Element lookup data:

§

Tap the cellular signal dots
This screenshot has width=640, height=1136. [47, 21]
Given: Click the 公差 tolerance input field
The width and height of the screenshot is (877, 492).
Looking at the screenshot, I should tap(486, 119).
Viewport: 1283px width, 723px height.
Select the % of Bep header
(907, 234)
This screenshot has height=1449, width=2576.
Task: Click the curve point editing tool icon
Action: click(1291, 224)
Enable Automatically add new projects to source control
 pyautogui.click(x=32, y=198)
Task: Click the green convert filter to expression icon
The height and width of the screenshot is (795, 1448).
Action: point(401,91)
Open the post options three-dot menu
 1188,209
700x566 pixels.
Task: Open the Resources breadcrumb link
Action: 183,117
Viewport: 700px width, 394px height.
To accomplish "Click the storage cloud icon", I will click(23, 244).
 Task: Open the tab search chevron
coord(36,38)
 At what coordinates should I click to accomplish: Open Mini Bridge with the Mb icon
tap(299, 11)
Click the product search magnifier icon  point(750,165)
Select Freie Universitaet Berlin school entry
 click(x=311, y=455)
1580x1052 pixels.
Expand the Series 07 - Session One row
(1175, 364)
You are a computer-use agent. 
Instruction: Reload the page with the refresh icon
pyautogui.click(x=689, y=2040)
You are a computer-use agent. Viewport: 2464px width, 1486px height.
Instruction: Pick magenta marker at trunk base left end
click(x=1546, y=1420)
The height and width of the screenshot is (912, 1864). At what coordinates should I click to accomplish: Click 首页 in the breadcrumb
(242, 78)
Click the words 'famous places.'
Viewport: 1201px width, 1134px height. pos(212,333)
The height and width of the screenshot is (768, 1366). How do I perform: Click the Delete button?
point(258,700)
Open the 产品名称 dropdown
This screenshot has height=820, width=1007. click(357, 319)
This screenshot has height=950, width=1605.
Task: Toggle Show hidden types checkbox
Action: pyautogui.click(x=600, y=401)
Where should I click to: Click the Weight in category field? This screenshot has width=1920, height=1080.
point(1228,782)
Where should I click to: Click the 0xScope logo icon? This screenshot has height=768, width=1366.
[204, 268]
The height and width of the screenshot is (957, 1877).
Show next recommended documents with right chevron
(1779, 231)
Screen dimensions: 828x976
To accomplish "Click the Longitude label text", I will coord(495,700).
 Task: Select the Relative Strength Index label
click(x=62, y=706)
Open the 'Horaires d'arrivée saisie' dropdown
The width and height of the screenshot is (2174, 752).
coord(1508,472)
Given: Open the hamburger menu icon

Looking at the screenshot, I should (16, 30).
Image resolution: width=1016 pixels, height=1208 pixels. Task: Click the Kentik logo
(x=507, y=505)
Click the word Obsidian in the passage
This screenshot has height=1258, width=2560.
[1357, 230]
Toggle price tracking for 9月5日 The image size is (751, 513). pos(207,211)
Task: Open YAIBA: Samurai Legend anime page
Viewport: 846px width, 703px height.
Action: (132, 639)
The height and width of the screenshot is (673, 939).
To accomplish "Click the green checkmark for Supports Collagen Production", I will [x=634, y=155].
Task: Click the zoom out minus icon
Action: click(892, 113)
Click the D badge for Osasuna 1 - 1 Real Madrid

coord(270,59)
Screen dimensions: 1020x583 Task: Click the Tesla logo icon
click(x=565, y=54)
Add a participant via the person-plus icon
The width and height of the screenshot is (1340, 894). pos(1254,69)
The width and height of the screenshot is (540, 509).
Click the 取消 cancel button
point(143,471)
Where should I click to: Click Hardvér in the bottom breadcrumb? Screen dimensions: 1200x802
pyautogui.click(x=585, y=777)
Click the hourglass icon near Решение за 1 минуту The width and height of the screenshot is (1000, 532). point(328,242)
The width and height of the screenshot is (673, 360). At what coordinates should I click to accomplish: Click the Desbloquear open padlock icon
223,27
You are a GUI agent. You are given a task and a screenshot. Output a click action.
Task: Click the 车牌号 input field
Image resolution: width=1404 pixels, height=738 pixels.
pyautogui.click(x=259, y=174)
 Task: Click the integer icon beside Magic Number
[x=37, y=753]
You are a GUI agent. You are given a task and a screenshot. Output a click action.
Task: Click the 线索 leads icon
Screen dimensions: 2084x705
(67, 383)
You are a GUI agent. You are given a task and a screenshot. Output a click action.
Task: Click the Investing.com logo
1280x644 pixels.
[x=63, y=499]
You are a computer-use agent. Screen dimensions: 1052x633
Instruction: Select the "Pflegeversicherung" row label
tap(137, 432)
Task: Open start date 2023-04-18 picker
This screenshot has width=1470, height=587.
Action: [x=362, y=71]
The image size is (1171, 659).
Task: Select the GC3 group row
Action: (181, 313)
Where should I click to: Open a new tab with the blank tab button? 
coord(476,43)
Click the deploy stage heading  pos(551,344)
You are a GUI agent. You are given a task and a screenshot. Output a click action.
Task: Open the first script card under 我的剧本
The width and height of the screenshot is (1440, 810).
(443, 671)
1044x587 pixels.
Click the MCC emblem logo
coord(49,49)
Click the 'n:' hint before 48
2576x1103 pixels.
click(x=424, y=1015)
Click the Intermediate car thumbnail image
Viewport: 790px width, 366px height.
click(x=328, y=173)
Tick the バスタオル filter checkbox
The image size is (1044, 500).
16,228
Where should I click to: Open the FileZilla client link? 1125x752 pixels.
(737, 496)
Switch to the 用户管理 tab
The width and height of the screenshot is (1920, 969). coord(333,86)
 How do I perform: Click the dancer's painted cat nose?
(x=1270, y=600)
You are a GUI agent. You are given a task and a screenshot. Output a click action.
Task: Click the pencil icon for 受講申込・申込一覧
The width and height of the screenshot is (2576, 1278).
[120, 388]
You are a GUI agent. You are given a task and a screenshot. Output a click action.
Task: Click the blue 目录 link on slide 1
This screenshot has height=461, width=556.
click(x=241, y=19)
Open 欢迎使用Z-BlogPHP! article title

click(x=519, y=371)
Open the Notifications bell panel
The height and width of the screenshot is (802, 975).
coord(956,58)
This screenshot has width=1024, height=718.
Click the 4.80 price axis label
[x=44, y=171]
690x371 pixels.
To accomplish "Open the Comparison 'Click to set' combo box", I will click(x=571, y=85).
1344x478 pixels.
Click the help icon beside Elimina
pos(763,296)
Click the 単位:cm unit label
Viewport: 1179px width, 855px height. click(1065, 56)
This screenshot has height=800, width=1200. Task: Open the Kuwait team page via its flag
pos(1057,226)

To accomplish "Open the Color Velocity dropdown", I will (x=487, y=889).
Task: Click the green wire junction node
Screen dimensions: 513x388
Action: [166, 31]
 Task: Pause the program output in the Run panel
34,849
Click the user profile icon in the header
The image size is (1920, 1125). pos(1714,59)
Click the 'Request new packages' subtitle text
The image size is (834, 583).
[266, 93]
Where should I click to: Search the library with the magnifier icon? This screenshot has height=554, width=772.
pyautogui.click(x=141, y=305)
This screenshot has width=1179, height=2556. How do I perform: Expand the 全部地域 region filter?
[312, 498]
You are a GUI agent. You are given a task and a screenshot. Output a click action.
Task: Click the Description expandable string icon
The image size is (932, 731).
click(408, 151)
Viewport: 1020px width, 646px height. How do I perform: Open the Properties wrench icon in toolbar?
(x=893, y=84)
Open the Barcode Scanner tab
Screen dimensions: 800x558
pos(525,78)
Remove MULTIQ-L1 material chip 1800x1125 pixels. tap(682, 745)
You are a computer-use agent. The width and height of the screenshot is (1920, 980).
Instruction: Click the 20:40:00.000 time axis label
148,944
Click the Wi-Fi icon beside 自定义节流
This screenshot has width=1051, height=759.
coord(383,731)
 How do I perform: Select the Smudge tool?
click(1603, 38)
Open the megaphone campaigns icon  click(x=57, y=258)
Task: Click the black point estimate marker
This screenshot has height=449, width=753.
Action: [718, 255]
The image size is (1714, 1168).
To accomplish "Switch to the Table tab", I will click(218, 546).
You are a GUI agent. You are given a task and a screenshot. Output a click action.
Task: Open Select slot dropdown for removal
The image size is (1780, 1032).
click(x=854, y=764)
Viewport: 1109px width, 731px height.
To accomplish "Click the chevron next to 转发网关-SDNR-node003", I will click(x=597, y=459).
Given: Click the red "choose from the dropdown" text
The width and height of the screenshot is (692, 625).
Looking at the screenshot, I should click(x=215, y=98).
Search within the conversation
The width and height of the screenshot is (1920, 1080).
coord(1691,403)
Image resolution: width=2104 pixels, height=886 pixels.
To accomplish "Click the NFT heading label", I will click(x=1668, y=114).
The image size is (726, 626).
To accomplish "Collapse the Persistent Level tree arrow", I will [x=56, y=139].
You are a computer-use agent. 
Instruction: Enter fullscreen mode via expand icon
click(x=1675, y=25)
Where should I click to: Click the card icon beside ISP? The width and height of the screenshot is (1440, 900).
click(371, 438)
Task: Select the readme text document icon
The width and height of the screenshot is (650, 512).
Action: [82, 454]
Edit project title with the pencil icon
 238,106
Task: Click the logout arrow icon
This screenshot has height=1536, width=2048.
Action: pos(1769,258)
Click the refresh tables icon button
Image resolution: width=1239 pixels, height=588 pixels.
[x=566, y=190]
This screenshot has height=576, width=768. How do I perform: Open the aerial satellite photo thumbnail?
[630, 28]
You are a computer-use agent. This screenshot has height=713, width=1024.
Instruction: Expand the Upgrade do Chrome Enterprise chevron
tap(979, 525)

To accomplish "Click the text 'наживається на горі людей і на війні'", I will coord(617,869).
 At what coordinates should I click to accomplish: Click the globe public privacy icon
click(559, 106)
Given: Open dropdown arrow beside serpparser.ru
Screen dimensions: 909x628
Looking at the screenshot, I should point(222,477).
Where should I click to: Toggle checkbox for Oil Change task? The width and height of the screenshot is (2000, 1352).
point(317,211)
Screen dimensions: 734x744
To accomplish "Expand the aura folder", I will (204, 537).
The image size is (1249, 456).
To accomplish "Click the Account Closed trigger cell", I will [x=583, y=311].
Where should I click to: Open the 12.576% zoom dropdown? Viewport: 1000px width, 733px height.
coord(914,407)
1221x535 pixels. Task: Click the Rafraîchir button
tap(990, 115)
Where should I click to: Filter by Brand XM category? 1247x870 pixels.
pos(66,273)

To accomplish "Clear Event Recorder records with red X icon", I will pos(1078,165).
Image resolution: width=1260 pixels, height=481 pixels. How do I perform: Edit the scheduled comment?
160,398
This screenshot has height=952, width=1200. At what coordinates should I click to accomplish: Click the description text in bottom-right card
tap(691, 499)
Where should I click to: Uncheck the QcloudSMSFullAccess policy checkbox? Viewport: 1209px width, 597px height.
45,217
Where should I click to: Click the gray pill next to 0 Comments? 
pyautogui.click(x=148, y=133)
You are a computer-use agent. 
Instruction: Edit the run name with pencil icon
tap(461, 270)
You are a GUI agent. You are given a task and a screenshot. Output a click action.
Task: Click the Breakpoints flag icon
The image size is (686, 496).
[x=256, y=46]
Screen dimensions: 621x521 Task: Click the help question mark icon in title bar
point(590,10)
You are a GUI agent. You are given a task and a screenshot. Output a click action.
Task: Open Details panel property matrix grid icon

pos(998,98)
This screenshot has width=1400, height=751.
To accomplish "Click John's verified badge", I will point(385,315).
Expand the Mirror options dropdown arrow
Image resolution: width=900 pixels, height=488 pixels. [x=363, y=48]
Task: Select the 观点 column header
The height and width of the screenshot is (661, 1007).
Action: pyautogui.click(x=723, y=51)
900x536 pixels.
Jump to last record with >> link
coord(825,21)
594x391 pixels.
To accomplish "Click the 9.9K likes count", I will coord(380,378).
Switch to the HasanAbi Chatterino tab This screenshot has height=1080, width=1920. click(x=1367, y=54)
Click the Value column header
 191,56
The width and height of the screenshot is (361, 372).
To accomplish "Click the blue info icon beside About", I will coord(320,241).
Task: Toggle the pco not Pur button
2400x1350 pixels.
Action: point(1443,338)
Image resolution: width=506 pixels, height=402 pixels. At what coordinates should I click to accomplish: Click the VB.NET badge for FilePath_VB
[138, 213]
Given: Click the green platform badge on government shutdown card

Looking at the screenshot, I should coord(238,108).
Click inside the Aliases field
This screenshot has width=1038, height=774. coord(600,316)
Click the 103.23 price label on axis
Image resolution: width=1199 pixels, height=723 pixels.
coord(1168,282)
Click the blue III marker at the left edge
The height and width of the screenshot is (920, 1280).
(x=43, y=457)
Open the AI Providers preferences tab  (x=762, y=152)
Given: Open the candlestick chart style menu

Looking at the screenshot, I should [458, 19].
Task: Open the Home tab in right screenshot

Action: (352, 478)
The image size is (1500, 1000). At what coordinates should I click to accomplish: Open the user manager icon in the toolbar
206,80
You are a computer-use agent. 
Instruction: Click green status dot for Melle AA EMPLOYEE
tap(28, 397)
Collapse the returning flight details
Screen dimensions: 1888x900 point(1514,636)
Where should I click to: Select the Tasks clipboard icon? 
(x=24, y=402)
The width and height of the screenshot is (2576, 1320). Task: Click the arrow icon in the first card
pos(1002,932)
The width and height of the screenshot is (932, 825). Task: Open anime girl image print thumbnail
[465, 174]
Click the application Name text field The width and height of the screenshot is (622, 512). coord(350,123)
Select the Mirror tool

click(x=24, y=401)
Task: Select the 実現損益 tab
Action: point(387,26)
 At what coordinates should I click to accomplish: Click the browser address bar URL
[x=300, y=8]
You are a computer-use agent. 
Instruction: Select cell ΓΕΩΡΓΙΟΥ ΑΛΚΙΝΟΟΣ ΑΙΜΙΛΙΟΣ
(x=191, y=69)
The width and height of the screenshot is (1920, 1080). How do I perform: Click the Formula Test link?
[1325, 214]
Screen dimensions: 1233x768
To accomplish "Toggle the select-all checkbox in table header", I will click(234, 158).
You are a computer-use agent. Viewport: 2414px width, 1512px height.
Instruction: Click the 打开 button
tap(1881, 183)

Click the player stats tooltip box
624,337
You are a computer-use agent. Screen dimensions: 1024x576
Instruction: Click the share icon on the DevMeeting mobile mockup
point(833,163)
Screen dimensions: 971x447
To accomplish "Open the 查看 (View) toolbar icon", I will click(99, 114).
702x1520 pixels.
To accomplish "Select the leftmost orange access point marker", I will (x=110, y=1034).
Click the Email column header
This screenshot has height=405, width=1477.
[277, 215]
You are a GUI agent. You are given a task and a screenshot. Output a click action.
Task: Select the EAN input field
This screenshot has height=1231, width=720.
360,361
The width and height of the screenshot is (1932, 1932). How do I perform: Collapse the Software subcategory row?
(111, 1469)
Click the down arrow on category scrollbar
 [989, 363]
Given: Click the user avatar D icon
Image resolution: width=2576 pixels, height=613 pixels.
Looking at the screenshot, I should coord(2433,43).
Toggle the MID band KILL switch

§

What is expected: Find every line in the data above that contains the string "field", matching case exactly, and copy each of those lines.

Response below:
Given: Click the 公差 tolerance input field
Where should I click to: Click the Weight in category field? This screenshot has width=1920, height=1080.
Task: Click the 车牌号 input field
Click inside the Aliases field
Click the application Name text field The width and height of the screenshot is (622, 512). coord(350,123)
Task: Select the EAN input field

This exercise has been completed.